In short, due to CHIP’s significant initial funding and repeated congressional efforts to ensure adequate funding for state programs, CHIP has effectively operated like a program without a binding federal funding cap. The situation would be very different under a Medicaid block grant like that envisioned under the House budget plan, where states almost certainly would have no choice but to institute deep Medicaid cuts because of the magnitude of the federal funding reductions. The Urban Institute has estimated that under the House plan’s block grant, states would have to reduce Medicaid enrollment by between 14 million and 19 million people by 2021 — assuming across-the-board enrollment cuts to all beneficiary groups — relative to the current program (and before counting the additional loss in enrollment under the House budget plan from repeal of the Affordable Care Act’s Medicaid expansion).

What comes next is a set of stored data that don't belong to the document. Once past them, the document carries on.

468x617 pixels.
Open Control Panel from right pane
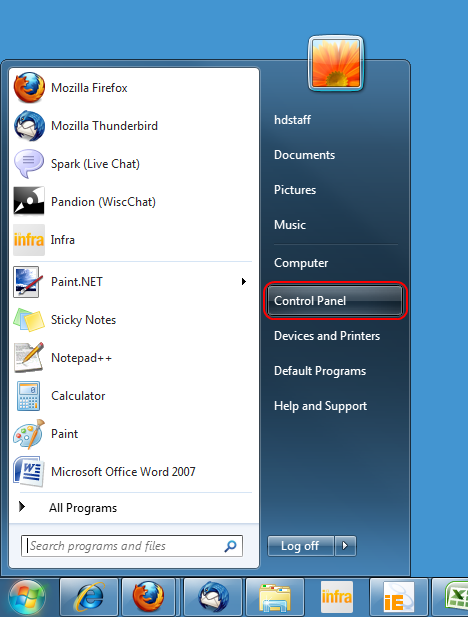pos(335,301)
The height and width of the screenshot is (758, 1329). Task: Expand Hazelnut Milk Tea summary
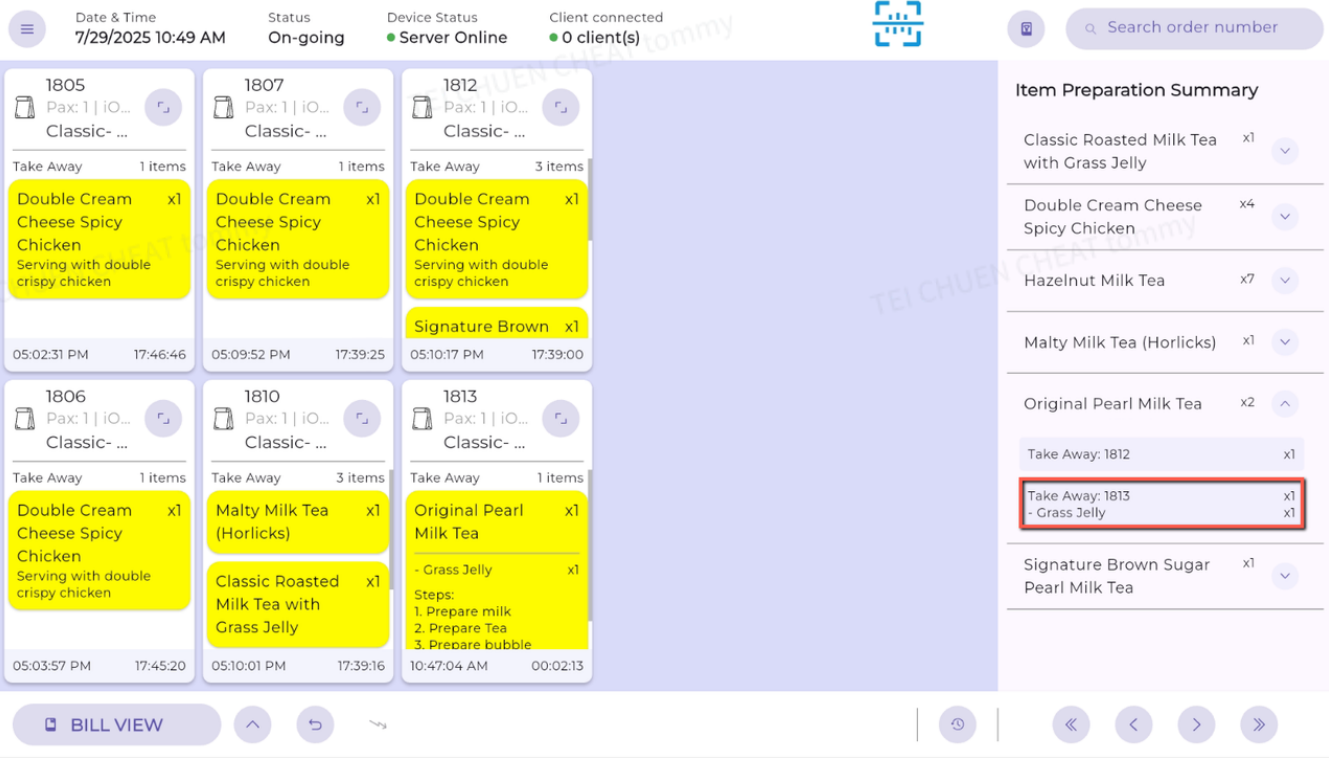point(1285,281)
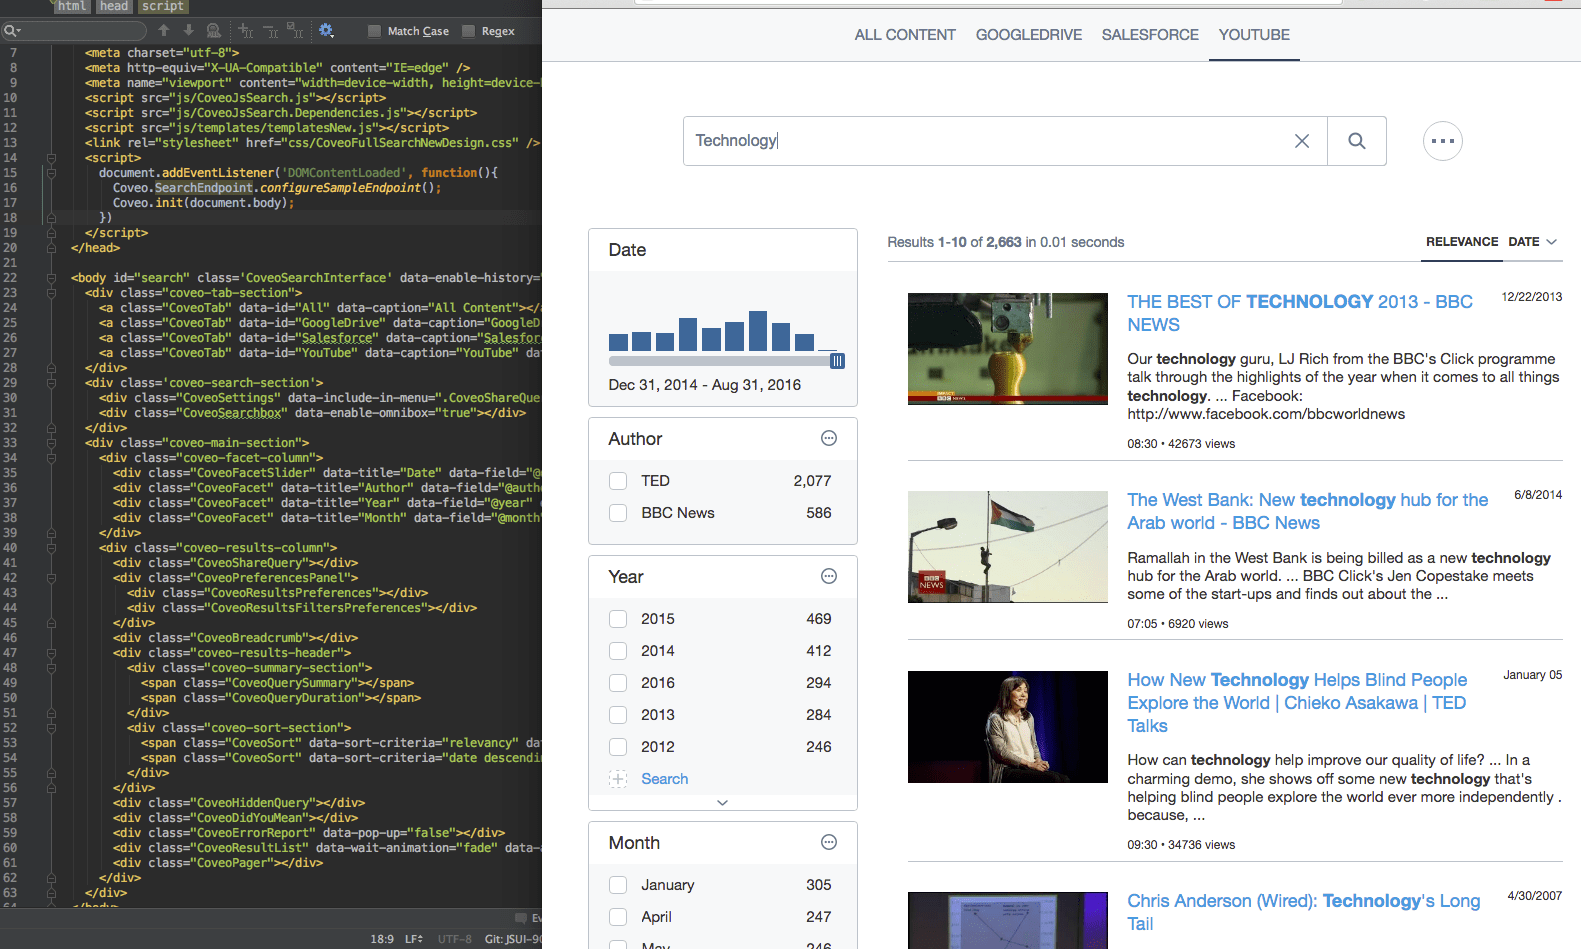Open find settings gear in editor
Image resolution: width=1581 pixels, height=949 pixels.
point(326,31)
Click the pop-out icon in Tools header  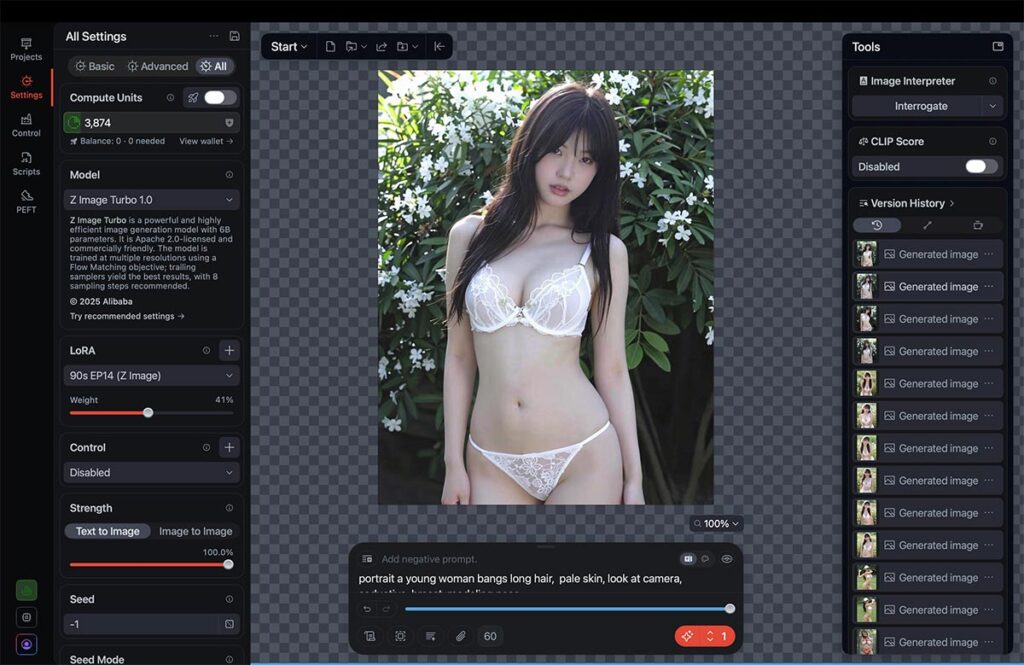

Overall Federal CHIP Funding Exceeded Total State Needs During First Ten Years
As part of the Balanced Budget Act of 1997, Congress established CHIP and appropriated $40 billion in funding for the program’s first ten years (1998-2007). Analysis at the time projected that this amount would be more than adequate to meet CHIP’s goal of covering uninsured low-income children in families with incomes too high to receive Medicaid. That proved to be the case, as states spent a total of roughly $35 billion over that ten-year period, while covering about 4.5 million children in 2007.
In contrast, the House budget plan’s Medicaid block grant is explicitly designed to provide significantly less federal funding than states would need to sustain their current Medicaid programs. The House budget would cut federal Medicaid spending by $771 billion over the next ten years (outside of repealing the Affordable Care Act’s Medicaid expansion), with the block grant achieving $750 billion of those savings.  As a result, under the House budget plan, federal Medicaid funding would be 35 percent lower by 2022 and 49 percent lower by 2030, relative to current law, according to the Congressional Budget Office.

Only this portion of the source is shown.